Wer sich für Meditation, Achtsamkeit und mehr interessiert, schreibt mich bitte an (m.winkelmann-schreiben@web.de). Da ist mehr möglich, als Du vielleicht denkst – sowohl vom Format wie vom Inhalt her. Es gibt eine buddhistisch-philosophische und körpertherapeutische Herangehensweise, mit der ich meinen eigenen langen Übungsweg anreichere. Dazu gehören Kreisgespräche und Dyaden sowie ein alltagsnahes, spielerisches Herangehen an Übungen der Achtsamkeit und Ethik, die auch Kindern, Jugendlichen und allen, die mit Menschen arbeiten, erreichen.
Demnächst schreibe ich dazu etwas, bitte bleibe dran an meinem Blog.

Übrigens kann man/frau auch einfach mal eine Tasse Tee mit mir trinken (ein Espresso ist auch möglich!). Ich werde dazu feste Zeiten anbieten, die Du unter Aktuelles finden kannst.

PREISE

Längere Einzelgespräche haben ihren Preis bei einer bestimmten Zeitdauer, die auch mal variieren kann:
30 min. Beratung:    30€/pro Person
60 min. Begleitung:  70€
60 min. Coaching:    90 €; kostenfreies Vorgespräch
90-120 min. Visualisierung Deines Projektes: Hierzu erfährst Du mehr im persönlichen Gespräch oder Du lässt Dir das Info-Blatt zuschicken.
180 min. Supervidiertes Zwiegespräch für Paare (Einführung, Fragen und Antworten: 30 min; Zwie 120 min.; Schlussgespräch: 15 min. ; Pause: 15 min.): 225 € für beide zusammen. Eine Zusammenfassung der Methode „Zwiegespräch“ mit einer persönlichen Zusammenfassung unseres Gespräches kann auf Wunsch kostenfrei zugeschickt werden.

[Achtsamkeits-Coaching nach Bedarf und Absprache. Schreiben nach Impulsen von mir/bei mir fördert per se schon die Achtsamkeit. Wenn es das Thema Schreiben zum Inhalt hat, heisst es Schreib-Coaching.
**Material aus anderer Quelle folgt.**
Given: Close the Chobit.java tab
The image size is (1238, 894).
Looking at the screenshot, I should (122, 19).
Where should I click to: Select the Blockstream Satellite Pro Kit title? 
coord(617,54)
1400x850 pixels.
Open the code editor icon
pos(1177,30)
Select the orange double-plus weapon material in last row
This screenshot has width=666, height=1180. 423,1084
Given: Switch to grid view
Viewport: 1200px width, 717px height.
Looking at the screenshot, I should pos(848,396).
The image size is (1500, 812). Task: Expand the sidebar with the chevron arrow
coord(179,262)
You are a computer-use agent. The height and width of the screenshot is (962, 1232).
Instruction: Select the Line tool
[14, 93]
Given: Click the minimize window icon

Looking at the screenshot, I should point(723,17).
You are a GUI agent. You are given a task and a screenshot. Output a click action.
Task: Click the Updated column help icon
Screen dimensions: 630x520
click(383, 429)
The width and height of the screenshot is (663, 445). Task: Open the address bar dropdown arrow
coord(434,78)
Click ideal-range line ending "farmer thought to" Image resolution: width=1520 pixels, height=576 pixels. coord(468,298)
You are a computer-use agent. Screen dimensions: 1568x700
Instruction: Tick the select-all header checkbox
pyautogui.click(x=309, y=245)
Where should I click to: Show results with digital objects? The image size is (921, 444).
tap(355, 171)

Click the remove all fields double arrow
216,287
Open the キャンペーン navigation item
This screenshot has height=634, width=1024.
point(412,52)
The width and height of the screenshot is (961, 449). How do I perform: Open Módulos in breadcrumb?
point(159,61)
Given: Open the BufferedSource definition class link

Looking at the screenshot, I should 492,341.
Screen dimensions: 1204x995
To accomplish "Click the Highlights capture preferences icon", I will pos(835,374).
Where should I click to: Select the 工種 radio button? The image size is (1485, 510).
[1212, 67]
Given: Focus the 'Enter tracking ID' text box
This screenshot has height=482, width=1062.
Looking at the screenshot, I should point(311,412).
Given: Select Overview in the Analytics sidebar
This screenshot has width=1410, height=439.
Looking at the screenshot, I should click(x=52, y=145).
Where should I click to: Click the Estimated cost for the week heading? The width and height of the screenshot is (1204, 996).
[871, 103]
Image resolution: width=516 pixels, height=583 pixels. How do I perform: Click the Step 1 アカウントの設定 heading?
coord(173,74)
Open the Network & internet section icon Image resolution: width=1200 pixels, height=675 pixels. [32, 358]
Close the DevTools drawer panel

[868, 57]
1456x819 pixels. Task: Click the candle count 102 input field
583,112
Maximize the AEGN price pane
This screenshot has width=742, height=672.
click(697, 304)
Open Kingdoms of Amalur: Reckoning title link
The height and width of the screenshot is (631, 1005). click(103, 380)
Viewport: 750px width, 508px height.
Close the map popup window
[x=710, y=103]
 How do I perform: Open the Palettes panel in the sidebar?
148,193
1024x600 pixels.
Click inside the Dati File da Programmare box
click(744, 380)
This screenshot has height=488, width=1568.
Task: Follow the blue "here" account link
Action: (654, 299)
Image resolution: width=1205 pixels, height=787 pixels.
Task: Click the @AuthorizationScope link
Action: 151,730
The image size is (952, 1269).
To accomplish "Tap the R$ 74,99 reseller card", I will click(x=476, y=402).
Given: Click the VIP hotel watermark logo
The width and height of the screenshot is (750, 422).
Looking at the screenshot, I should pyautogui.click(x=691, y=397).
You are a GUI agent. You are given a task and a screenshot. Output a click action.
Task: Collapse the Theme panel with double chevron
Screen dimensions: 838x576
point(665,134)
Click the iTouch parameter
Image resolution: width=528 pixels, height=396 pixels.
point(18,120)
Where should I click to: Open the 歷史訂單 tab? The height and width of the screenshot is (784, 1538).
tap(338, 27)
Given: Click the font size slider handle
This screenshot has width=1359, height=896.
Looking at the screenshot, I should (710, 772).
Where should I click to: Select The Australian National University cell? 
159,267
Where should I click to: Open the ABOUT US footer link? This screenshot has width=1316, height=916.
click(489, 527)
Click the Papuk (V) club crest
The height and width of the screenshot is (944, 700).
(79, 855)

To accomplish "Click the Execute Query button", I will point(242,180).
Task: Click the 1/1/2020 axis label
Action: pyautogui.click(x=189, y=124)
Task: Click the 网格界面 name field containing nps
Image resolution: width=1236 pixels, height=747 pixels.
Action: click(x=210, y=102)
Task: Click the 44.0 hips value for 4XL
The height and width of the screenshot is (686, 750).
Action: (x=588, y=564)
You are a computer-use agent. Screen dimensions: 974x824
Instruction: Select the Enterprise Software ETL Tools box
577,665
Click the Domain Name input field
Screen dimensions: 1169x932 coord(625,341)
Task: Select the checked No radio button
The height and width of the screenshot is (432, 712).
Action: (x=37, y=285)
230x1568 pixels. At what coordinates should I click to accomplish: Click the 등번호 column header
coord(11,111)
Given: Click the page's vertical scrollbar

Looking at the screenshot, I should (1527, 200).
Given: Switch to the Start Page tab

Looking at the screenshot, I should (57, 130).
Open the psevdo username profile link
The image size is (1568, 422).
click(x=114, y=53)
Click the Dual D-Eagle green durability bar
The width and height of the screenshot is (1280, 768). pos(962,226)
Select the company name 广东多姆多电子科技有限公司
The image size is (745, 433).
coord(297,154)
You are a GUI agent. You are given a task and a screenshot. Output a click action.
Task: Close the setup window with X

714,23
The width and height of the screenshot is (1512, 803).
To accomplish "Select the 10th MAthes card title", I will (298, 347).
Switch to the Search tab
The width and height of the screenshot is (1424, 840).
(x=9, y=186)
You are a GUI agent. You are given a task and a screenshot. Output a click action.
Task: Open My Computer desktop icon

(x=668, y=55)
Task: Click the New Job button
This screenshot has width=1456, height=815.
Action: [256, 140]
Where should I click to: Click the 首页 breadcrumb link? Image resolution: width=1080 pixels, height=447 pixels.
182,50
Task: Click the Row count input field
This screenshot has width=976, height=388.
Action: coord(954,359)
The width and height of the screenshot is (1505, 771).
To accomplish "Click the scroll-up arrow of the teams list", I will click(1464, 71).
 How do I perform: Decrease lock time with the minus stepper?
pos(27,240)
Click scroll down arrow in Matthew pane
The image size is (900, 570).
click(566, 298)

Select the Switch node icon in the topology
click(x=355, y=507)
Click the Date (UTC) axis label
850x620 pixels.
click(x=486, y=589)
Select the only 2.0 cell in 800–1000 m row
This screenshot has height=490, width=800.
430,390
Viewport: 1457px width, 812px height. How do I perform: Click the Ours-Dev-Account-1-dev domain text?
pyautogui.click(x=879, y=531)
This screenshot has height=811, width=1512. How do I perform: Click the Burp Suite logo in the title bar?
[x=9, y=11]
Wenn Texte mitgebracht werden und meine Ansicht zu diesen gefragt ist, handelt es sich um Text-Coaching. meist wird es eine Mischung aus beidem, da es in vielen Fällen um eine Schreibblockade geht.
Wer mit mir schreibt, bearbeitet Schreibhemmungen und -blockaden, wenn sie auftauchen.]

DIE KRÄHE

Schreiben gehört übrigens zu den schamanischen Disziplinen – wusstest Du das? Solche und andere ‚Weisheiten’ lehrte ich in der Frauenschreibschule KALLIOPE 1999-2018, in dem Modul: Therapeutisches Schreiben:

„Mein Inneres wird heute gesund sein,
Alles Fieber wird mich verlassen haben,
Wird weit fortgehen
Und meinen Kopf kühl lassen.“

(aus: Rudolf Kaiser: Indianische Heilkunst)

Die Krähe, die Du vielleicht auf meiner neuen Werbekarte gesehen hast, ist mein Krafttier.